Se o apaziguamento a Bolsonaro não é
o caminho, qual seria o caminho? O impeachment?
Eu não vejo condições momentâneas para o impeachment. Primeiro, estamos em meio a uma crise humanitária, fruto da pandemia, que deve ser a principal preocupação de todos os agentes públicos, porque está em jogo a vida das pessoas.
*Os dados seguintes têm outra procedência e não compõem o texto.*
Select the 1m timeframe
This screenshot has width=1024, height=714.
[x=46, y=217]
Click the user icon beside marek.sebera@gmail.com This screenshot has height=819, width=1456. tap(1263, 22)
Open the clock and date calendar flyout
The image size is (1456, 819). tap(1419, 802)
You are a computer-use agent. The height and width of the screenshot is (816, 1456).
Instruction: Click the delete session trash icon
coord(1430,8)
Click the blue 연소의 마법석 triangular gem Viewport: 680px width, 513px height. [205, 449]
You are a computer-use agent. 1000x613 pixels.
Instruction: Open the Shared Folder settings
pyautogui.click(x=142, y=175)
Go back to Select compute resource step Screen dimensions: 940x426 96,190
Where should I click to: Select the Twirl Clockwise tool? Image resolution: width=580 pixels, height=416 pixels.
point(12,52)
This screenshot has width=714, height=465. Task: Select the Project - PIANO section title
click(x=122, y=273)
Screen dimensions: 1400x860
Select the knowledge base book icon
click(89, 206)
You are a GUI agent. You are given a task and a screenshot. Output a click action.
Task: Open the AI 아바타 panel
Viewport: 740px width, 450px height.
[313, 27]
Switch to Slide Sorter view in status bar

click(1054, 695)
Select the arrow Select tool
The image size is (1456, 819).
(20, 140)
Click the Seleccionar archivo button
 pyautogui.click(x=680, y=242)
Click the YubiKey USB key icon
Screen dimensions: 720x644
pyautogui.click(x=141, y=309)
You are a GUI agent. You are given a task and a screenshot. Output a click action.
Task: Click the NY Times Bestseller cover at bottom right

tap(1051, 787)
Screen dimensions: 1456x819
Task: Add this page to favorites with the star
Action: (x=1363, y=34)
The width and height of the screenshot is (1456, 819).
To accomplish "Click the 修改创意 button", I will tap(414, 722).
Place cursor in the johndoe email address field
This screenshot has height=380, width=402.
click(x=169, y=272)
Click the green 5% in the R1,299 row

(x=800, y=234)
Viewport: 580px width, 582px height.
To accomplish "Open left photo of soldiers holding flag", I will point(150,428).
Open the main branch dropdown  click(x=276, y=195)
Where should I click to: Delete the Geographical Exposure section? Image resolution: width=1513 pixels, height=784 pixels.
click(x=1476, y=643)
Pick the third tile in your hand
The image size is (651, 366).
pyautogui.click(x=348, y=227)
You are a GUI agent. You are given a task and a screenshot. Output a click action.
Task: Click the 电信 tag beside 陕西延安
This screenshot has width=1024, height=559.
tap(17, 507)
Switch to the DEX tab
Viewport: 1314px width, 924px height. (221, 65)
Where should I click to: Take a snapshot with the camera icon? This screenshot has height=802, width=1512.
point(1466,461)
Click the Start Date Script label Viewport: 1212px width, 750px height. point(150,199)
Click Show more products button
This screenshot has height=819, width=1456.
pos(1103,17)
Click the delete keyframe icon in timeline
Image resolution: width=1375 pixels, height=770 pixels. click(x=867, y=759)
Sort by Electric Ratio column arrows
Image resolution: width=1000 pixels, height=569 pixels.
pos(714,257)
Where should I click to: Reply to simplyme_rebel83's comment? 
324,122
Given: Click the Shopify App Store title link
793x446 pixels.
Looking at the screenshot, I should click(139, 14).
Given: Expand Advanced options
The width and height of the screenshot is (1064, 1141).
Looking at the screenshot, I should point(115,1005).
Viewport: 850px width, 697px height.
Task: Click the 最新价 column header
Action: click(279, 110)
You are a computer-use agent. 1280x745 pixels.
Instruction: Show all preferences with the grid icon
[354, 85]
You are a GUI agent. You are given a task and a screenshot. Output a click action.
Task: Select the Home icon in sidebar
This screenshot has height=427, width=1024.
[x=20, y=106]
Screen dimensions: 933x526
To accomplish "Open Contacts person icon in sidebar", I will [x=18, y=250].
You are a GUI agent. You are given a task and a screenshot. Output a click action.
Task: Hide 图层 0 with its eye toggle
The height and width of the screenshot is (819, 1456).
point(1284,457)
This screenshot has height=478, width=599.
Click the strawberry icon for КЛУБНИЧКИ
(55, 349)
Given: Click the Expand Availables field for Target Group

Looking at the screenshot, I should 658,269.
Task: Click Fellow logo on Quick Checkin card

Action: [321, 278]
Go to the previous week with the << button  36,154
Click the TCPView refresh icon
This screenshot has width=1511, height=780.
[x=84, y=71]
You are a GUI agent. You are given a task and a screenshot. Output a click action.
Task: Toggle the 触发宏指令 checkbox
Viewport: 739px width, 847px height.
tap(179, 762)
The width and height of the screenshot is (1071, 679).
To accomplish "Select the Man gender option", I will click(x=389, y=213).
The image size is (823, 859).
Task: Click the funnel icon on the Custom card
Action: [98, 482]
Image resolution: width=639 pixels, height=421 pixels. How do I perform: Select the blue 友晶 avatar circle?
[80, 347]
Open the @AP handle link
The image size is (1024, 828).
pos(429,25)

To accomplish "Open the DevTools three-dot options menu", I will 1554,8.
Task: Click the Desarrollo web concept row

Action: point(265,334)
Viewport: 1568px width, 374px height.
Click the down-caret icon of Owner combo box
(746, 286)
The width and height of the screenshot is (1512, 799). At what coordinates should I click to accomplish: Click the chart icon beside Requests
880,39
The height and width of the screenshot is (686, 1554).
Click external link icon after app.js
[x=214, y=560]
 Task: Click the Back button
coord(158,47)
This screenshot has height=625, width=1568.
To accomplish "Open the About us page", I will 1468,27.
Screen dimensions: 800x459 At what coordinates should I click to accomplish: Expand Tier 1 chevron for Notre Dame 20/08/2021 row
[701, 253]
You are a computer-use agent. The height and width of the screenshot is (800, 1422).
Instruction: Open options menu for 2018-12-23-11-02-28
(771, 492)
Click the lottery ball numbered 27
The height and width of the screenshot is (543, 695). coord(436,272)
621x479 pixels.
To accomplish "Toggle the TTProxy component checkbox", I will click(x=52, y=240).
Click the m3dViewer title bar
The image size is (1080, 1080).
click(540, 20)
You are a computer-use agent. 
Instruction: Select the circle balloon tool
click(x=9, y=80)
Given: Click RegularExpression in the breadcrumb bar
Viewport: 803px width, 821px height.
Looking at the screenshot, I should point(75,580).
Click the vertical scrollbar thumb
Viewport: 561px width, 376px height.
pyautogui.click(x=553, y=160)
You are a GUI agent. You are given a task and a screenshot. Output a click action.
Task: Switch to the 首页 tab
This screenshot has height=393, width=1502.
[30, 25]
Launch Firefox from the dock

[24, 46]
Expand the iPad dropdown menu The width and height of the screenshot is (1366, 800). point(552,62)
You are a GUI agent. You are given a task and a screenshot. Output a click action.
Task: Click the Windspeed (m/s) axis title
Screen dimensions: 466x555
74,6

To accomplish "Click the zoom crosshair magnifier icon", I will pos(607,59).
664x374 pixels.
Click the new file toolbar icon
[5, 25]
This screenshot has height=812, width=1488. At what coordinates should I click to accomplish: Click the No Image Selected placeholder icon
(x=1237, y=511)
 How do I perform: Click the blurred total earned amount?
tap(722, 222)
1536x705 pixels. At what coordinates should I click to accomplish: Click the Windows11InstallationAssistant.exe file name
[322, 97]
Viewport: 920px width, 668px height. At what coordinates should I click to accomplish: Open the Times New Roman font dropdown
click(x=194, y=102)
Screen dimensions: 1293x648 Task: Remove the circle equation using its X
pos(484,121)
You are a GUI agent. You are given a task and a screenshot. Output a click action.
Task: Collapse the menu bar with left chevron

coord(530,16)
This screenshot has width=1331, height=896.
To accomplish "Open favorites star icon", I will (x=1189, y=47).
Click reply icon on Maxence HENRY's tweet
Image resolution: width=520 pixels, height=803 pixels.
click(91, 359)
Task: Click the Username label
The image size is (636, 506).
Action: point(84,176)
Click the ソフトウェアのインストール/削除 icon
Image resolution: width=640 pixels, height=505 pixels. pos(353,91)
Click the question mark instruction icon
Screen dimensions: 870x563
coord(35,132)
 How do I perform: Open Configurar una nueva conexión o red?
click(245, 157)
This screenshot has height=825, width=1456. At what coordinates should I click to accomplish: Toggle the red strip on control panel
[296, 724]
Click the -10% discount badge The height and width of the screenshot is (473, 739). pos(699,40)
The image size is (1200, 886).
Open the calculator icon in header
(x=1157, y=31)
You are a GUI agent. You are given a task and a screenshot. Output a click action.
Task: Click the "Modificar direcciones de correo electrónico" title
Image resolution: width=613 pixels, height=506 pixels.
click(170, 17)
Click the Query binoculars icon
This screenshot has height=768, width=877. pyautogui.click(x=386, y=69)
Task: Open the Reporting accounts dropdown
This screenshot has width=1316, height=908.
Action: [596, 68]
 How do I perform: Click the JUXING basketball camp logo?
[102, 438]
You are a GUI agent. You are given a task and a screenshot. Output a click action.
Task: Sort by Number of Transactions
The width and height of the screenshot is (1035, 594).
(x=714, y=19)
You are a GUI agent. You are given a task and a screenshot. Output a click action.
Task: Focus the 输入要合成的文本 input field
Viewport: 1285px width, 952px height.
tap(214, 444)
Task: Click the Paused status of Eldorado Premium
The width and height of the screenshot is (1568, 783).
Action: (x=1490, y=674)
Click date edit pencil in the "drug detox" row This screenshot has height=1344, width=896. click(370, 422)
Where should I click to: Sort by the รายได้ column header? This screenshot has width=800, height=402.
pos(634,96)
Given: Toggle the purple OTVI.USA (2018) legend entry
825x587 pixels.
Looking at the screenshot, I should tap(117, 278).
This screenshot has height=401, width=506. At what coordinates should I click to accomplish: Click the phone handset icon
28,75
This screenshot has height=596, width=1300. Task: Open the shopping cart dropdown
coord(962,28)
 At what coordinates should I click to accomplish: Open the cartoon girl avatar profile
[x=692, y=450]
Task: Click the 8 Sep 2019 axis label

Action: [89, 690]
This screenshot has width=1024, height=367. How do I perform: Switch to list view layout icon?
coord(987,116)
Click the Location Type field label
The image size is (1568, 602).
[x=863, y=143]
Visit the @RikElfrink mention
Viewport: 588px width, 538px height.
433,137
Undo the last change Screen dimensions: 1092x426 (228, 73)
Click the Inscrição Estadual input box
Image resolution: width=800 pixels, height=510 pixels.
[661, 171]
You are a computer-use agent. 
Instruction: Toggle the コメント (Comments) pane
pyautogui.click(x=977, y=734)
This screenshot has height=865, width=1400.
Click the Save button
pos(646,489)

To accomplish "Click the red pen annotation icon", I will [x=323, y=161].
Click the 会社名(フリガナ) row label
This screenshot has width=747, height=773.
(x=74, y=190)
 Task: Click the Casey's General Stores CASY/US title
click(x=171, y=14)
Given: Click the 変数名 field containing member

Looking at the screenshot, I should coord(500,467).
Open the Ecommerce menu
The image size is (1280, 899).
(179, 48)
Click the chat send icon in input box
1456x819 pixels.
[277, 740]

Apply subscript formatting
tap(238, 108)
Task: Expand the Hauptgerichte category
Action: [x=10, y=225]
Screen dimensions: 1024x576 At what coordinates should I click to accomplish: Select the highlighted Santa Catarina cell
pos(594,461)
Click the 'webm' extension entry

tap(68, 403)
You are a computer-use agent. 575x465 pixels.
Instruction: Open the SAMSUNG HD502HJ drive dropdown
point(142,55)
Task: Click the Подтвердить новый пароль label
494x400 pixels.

Ao contrário do que vivemos com Collor e com Dilma, o caminho da solução política encontra-se bloqueado pela pandemia, que inibe grandes manifestações. Mas, se a política não resolve a crise, a crise devora a política. Vivemos esse impasse.
Mas
acredito que até o fim do ano teremos uma situação em que a pandemia não seja
mais agressiva e mortífera e aí você pode destravar os movimentos de rua e
caminhar para uma solução política da crise. Em segundo lugar, nesse momento,
não existem votos suficientes no Congresso e, terceiro, não acredito que os
presidentes da Câmara e do Senado, sobretudo o da Câmara, tenham disposição e
vontade de fazê-lo, pois são aliados do presidente.
Se o caminho político está bloqueado
há risco de ruptura e divisões nas Forças Armadas?
Ao você aceitar a transferência do mando da hierarquia para o poder político, como foi este caso, você abre possibilidade que se ampliar esse mando político e o mando da política. Isso significa a possibilidade da fragmentação da unidade das Forças Armadas. Lembro dois episódios. O primeiro é o do coronel Bizarria Mamede, quando fez um discurso no enterro em 1955 do presidente do Clube Militar, general Canrobert Pereira da Costa. O ministro da Guerra, Henrique Teixeira Lott, determina sua prisão contra a vontade do presidente Carlos Luz. Esse é o caminho a seguir, o da preservação do Exército.
O outro é o que não se deve
seguir: João Goulart, às vésperas de 1964, vai confraternizar no Automóvel
Clube com os sargentos insubordinados, o que representou a ruptura final entre
a hierarquia militar e o presidente. Fica claro que você abre uma caixa de
Pandora e perspectivas como essas (de uma ruptura) que não eram uma
possibilidade, ocorrendo uma agravamento e uma repetição disso, sim, abrem-se
as portas do inferno com o qual a democracia brasileira não pode conviver. Por
isso o apelo que fiz à unidade e à necessidade das forças democráticas
reagirem.
O que o Congresso pode fazer nesse
caso?
O Congresso precisa
regulamentar a participação de militares da ativa no governo. Esta crise poderia
ter sido evitada se a regulamentação existisse, deixando claro que militares da
ativa não devem participar de governo militar é a defesa da Pátria, da Nação,
indistintamente de governos. No momento em que militares da ativa participem de
governo, eles são a instituição. O general Pazuello é a instituição. Militar da
ativa, salvo excepcionalidade, como uma Casa Militar, não deveriam participar
de quaisquer governos em nome da sua instituição e da sua higidez.
As informações são
do jornal O Estado de S. Paulo.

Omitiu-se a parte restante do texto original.